• EXERCISE REQUIREMENTS:
Look through the data and write out every line with the word "accomplish" in it.

== EXERCISE INPUT ==

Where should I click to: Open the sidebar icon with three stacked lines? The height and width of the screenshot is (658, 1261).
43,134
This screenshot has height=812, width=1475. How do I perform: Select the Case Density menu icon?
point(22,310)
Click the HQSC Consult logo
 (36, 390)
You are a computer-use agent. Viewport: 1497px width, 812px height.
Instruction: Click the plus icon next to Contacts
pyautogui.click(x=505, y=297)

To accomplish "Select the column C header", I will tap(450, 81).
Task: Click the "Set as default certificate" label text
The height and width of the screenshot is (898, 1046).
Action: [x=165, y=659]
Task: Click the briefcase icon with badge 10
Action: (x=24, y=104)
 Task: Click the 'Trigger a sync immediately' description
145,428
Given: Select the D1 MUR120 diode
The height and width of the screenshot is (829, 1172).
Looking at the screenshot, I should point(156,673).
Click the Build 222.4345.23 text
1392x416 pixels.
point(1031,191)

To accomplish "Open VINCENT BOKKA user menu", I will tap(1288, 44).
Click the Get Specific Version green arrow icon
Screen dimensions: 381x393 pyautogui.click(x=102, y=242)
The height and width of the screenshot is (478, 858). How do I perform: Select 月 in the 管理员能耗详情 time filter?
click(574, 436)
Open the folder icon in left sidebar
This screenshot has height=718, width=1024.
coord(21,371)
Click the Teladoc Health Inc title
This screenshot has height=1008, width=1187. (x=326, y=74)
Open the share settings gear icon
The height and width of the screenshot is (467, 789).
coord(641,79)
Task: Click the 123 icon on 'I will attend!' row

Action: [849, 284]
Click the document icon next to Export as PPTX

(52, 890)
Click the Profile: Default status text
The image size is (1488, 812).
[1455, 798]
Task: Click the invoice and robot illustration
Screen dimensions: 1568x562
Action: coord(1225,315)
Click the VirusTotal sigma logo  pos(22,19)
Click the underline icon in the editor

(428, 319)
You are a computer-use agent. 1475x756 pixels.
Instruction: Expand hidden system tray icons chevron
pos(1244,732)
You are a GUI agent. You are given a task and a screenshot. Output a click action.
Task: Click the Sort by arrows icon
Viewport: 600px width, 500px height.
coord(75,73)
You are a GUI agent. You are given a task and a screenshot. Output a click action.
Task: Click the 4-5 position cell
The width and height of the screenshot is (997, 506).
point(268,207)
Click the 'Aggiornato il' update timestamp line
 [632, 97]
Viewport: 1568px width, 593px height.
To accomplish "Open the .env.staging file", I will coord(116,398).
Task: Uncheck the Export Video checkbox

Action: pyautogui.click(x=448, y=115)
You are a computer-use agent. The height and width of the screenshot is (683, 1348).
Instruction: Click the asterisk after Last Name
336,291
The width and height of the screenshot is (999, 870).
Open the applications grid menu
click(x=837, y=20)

===

• RESPONSE BOX:
To accomplish "Select the column C header", I will tap(450, 81).
To accomplish "Open VINCENT BOKKA user menu", I will tap(1288, 44).
To accomplish "Open the .env.staging file", I will coord(116,398).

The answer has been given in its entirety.